The deadline for the UK government to make a request to extend the Brexit transition period under the Withdrawal Agreement has now passed. While it may technically be possible for an alternative form of extension to be negotiated later in the year, this would give rise to significant legal and practical issues and would involve agreement on a continuing UK contribution to the EU budget. It is therefore prudent for businesses to assume that the transition period will end on 31 December 2020 (Completion Day).

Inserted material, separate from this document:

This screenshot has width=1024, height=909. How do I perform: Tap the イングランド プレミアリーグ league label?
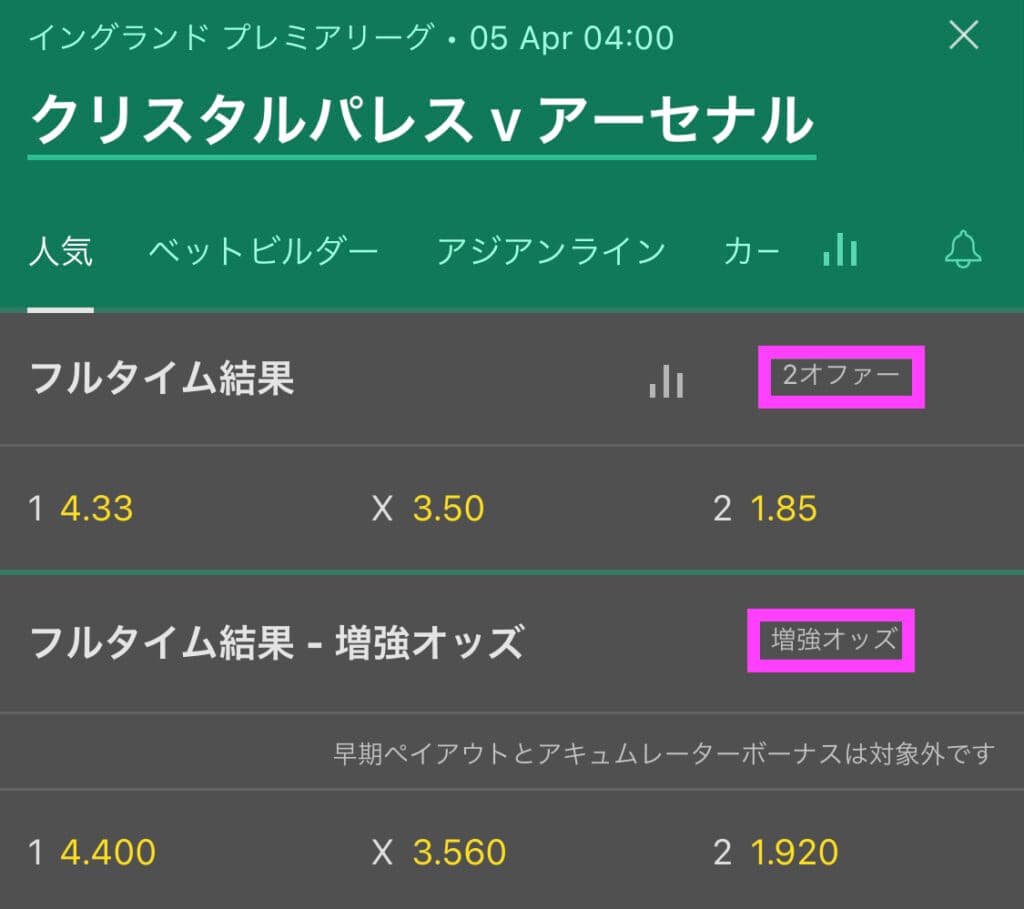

The interface between the EU and UK merger control regimes may therefore present businesses with some challenges in the coming months. This update (i) outlines the transitional arrangements for 'live' EU merger investigations at the end of the year; and (ii) examines the practical impact of these arrangements on transaction planning.
The transition period
During the transition period, the jurisdiction of the European Commission (Commission) and the UK Competition and Markets Authority (CMA) over notifiable mergers and acquisitions remains unchanged, with the EU one-stop-shop principle continuing to apply in relation to the United Kingdom. The relevant UK turnover of merging parties will therefore need to be taken into account when establishing whether a transaction satisfies the EU Merger Regulation (EUMR) jurisdictional thresholds. Where this is the case, the Commission will retain exclusive jurisdiction over that merger, including with respect to any effects in the United Kingdom. The CMA will not open an investigation unless jurisdiction is transferred under the referral request mechanisms set out in the EUMR.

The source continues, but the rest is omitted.